I'm slowly porting my java implementation to nodejs, but I'm shocked that luajit is much faster than v8 JavaScript AND uses far less memory!
I imagine writing my server in such an environment (very fast and responsive, very low memory usage, very expressive) will improve my project immensly.
Being new to lua, I'm just not sure if such a thing exists. I'll appreciate any pointers.
Thanks
See lualibevent and lua-ev and also Lua Gem #27
A recent corresponding project is Luvit "(Lua + libUV + jIT = pure awesomesauce)".
From the announcement:
this is basically luajit2 + libuv (the event loop library behind nodejs). It compiles as a single executable just like nodejs and can run .lua files. What makes it different from the stock luajit distribution is it has several built-in modules added and some slightly different semantics.
Notice that we're not running as a CGI script to apache or anything like that. The lua script is the http server. You get your callback called every time an http request is made to the server.
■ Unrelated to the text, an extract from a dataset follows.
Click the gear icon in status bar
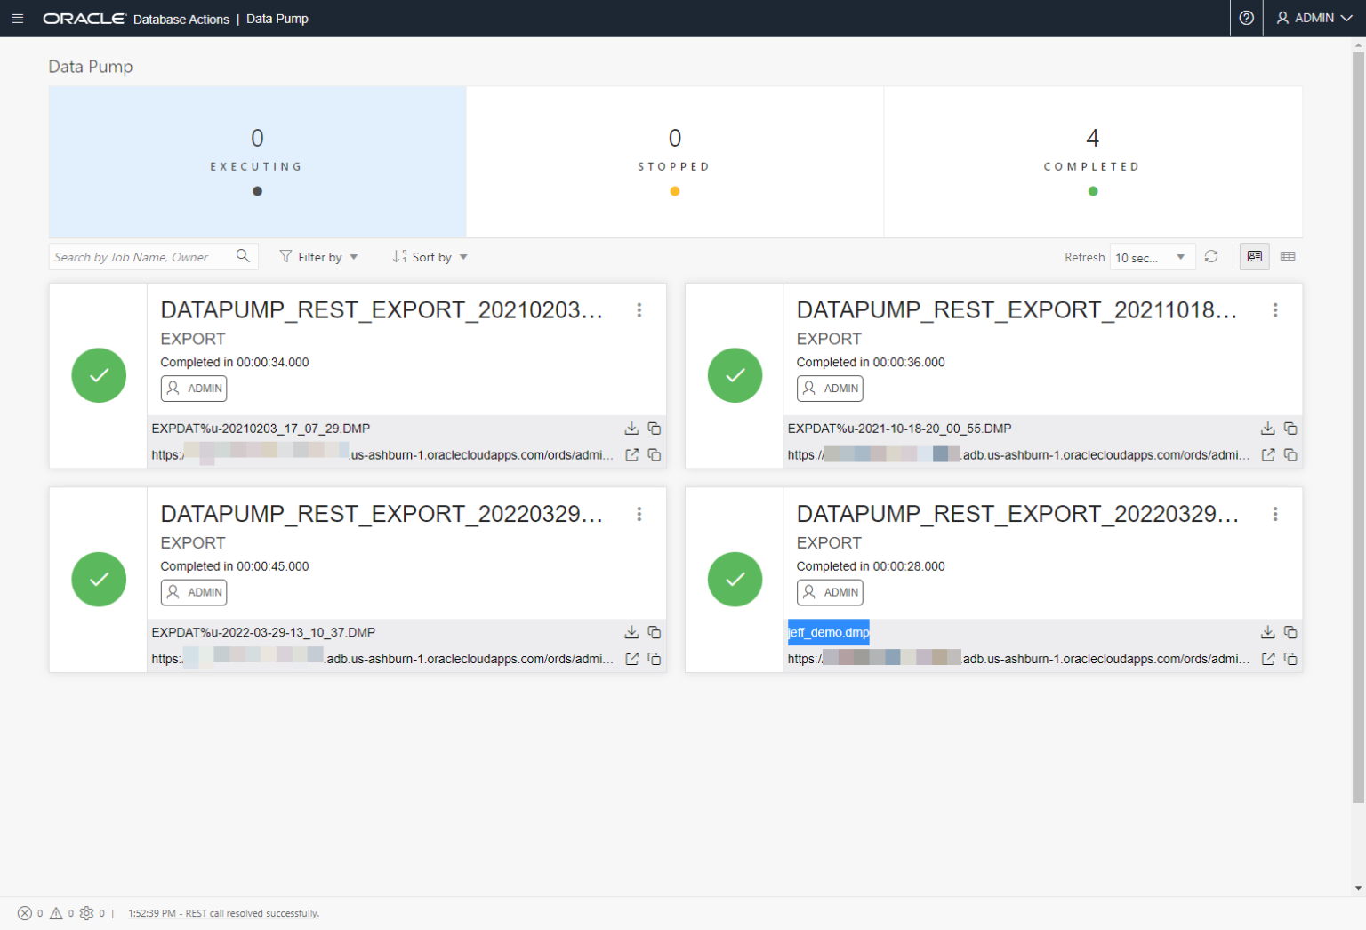1366x930 pixels. tap(86, 913)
Looks like the following is exactly what I was looking for: LuaNode https://github.com/ignacio/LuaNode
You might also have a look at luv:
https://github.com/richardhundt/luv
from the lua mailing list:
How does luv relate to Luvit - LuaJIT + libuv (Node.js:s/JavaScript/Lua/)?
It doesn't really. Luvit borrows heavily from node.js's architecture (reactor callbacks, etc.), links statically against luajit, provides it's own module system and executable. Luv is just a Lua module which binds to libuv. The key difference is that Luv is more like an m-n threading engine combining coroutines and OS threads while using the libuv event loop under the hood.
So other than the fact that they both bind to libuv, they don't have much in common.
You might want to take a look at Luvit or a gander at the Lua Github site. I think it takes the approach of implementing Node.js functionality right inside Lua. You write Lua code on the client side and on the server side. Here is a description of Luvit approach to doing Node.js functionality in Lua.
if i understood the question right, take a look at http://openresty.com/
luvit aims to be to Lua exactly what Node.js is to Javascript. Definitely a promising project.
You can get node.js style non-blocking IO with lua-handlers.
It even has an async. HTTP Client, which makes it really easy to start parallel HTTP requests. See the test_http_client.lua file as a example of the HTTP client interface.
You should also check out Lapis. It's a very lightweight and fast framework for OpenResty: http://leafo.net/lapis/
I've really been enjoying it and predict it will have a bright future!